STATED PROBLEM :: In the blog post about Proust, what category does the writer place the Proust questionnaire in?
[Start SELECTED PASSAGE]
Monday 24 June 2024

Proust Again

I haven't tackled Proust again (for earlier efforts see here and here and here and for my liberation see here)

In all honesty, I probably never will tackle Proust again. I think I understand now that some authors suit some people and some authors suit other people and there is little explanation for this, beyond the differences in human temperament. 

Proust is extraordinary, but not the kind of extraordinary that interests me. I could enlarge and start to speculate about the rise of narcissism - or at least an unbalanced interest in the self - and his influence, but, since I haven't finished reading him, I could be way off the mark.

The only thing I am certain of is that I am temperamentally unsuited to a man who chose to bang on quite so nauseatingly about hawthorn. 

Nevertheless when I came across a reference to Bernard Pivot and his use of the Proust questionnaire I was intrigued. I can't remember where I first read about it but a quick search of the internet revealed this slavishly adoring article about Proust's own responses to the questionnaire, which was a kind of parlour game in his time (his answer to Question 1. convinces me I will never be able to look at his work without a faint touch of nausea, and his answer to Question 7. reinforces that new conviction) and this.

I think the questionnaire falls under the category of "Quite Fun", which, for me, is more than "A la Recherche du Temps Perdu" will ever do.
[End SELECTED PASSAGE]
[Start DATA LISTING]
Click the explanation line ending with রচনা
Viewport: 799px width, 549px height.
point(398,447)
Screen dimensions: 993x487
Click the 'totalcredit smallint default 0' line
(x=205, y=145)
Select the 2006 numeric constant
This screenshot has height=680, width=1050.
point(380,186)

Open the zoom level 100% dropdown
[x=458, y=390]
[End DATA LISTING]
[Start DATA LISTING]
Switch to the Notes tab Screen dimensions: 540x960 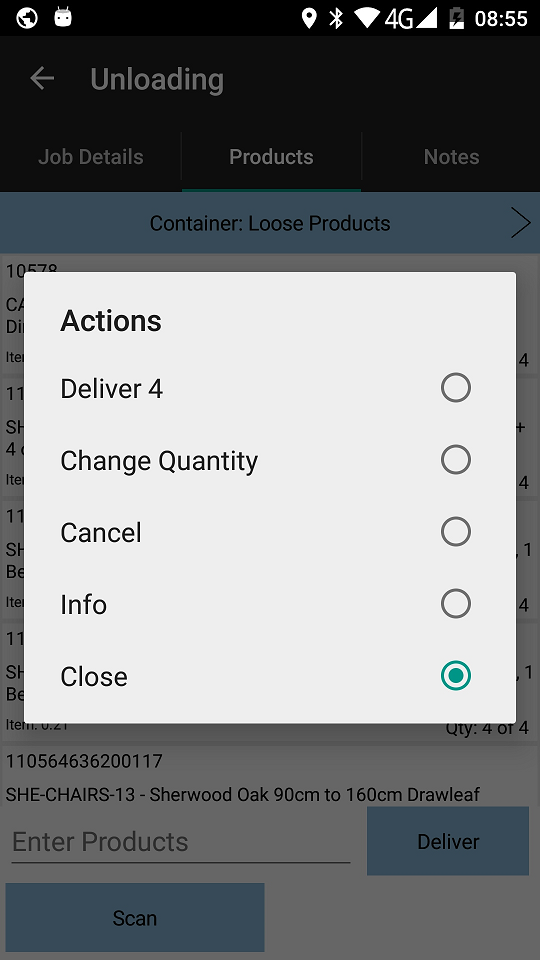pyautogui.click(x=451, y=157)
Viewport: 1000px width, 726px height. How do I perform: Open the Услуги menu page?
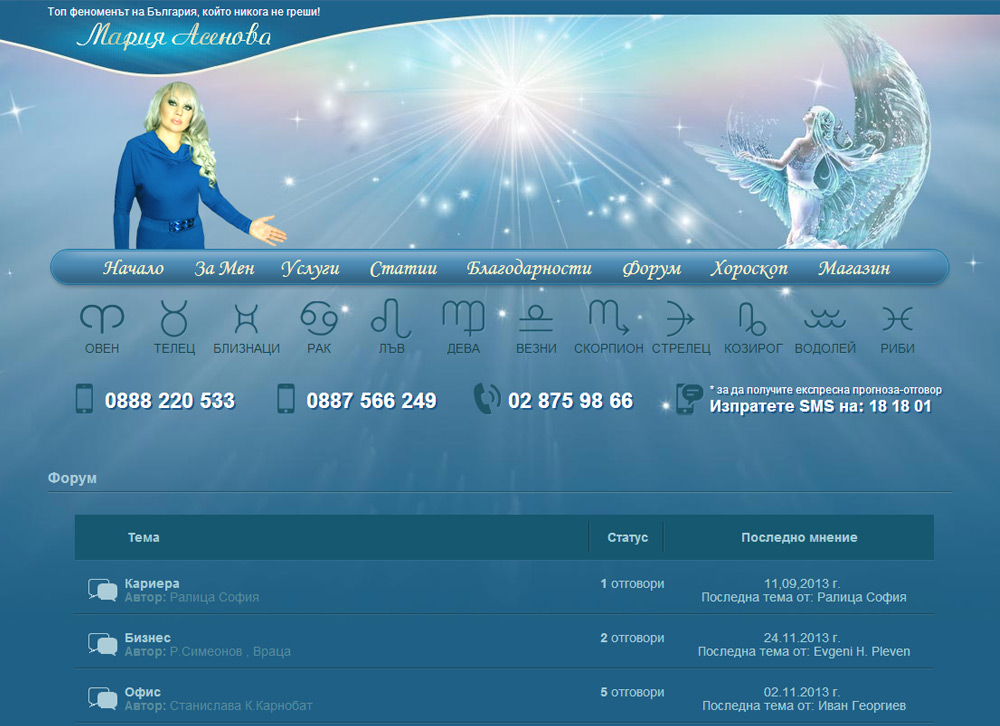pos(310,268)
[End DATA LISTING]
TASK RESULT :: "Quite Fun"